The dairy industry particularly has room for tremendous gains through improving efficiency and
utilizing existing idle capacity. In order to improve dairy industry efficiency, farms must be
extended financing terms which aren’t so onerous as to make borrowing untenable. Basic
changes to production methods could drive large gains in productivity and prices earned per
46
volume of milk produced. Changes in the tax code could help encourage reinvestment of profits
into growing the business. Right now, large cooperatives are penalized.
The magnitude of asymmetric risk due to the informality of the sector is daunting for lenders.
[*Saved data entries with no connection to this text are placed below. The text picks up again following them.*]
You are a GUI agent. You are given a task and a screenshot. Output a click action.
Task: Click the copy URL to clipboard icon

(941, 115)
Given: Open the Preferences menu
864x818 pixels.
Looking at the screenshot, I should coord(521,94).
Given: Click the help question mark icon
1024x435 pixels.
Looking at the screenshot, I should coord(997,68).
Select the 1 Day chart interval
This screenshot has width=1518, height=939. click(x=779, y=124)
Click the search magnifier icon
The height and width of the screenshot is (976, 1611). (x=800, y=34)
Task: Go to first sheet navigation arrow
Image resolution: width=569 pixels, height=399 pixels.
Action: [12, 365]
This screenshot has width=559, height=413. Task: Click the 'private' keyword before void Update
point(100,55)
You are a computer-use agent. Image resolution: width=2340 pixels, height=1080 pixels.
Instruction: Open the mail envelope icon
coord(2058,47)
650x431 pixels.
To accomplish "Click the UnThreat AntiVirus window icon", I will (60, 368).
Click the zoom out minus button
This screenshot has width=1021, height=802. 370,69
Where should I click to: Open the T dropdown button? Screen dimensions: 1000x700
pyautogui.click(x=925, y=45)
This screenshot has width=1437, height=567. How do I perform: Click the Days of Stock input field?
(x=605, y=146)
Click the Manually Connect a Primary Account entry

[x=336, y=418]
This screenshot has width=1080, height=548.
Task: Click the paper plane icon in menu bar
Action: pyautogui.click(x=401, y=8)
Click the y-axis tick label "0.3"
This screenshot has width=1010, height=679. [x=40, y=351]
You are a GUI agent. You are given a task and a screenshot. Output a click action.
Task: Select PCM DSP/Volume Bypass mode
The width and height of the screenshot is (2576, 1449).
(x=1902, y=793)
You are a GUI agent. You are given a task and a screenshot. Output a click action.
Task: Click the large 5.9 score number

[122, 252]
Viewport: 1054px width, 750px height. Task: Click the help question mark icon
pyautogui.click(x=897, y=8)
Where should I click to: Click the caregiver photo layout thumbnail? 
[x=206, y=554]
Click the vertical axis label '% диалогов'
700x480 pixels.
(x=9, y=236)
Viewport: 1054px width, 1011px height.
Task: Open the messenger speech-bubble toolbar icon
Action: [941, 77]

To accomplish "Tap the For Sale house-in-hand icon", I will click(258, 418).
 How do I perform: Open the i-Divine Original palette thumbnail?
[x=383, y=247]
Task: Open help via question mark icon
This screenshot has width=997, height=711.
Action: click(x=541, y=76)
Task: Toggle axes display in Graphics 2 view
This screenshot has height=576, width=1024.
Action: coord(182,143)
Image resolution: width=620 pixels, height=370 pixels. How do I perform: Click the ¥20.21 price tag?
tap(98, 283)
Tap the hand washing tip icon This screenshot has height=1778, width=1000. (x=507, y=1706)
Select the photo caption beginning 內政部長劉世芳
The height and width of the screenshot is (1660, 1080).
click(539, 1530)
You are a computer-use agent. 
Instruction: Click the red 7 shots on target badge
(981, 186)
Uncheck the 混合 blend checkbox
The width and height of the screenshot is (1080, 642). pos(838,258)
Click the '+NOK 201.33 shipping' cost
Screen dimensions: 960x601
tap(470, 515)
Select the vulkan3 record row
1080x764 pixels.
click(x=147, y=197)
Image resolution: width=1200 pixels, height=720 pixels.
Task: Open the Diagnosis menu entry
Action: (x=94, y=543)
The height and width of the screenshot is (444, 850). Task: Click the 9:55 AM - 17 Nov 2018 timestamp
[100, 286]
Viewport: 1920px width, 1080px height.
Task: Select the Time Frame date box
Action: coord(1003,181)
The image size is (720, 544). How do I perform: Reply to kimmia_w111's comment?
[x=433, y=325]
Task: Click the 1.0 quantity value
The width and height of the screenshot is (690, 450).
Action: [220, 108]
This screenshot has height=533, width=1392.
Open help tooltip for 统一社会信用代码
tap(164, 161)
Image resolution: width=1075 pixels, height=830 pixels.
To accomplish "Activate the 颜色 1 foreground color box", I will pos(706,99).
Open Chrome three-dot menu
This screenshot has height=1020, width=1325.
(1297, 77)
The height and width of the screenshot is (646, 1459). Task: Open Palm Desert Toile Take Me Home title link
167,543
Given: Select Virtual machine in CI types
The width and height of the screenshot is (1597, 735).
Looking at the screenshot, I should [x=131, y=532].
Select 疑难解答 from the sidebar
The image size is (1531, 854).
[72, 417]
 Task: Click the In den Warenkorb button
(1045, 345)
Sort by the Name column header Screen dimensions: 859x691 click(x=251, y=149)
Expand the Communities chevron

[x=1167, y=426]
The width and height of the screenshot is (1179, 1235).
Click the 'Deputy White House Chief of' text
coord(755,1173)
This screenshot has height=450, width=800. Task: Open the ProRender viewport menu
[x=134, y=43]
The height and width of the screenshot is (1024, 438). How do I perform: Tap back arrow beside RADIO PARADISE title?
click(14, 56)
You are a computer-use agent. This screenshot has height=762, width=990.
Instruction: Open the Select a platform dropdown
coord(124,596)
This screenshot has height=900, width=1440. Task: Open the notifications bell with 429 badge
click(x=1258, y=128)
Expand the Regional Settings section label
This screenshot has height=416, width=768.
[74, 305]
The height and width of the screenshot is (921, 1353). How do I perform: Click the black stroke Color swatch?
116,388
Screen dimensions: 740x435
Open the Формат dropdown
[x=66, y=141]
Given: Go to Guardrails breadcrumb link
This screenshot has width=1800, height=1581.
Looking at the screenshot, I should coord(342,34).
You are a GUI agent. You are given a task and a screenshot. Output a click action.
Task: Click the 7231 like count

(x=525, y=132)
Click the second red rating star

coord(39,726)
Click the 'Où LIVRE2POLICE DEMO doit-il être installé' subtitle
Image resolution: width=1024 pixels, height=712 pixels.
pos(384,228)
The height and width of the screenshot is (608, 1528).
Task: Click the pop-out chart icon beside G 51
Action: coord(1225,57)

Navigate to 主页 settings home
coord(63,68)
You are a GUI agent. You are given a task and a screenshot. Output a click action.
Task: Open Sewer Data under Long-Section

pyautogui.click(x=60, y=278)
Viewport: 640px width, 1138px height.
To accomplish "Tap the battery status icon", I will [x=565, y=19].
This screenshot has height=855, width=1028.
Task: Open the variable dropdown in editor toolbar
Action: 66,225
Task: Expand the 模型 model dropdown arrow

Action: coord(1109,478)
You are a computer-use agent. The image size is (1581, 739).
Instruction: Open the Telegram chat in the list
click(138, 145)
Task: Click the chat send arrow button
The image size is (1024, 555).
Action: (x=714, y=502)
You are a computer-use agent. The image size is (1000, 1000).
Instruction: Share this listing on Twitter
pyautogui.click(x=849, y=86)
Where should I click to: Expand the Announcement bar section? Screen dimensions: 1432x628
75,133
Plans to spur lending to improve production must include plans to reduce risk and costs to
lenders, allowing them to charge lower rates for longer terms. A dynamically structured partial
credit guarantee may allow more efficient use of guarantee funds and allow the offeror of funds
an opportunity to make an outsized return in exchange for assuming a leveraged exposure to
losses. Servicing loans through milk collection provides a low cost alternative to more
expensive servicing techniques of MFIs. Innovative servicing initiatives could make a big
difference in overall borrowing costs.
The rewards for successfully improving production quality and volume are obvious – access to
export markets and more competition among downstream buyers. Such should hopefully lead to
better prices earned for milk produced. Transitions to larger volumes of Grade A milk could
achieve the goal of broader market access and better revenue. In order to get there, producers
much have the means to consistently produce a superior product; they are unlikely to get there
without access to long term, low interest loans. Improved revenues will benefit the whole “Via
Lactea” region, up and down the value chain.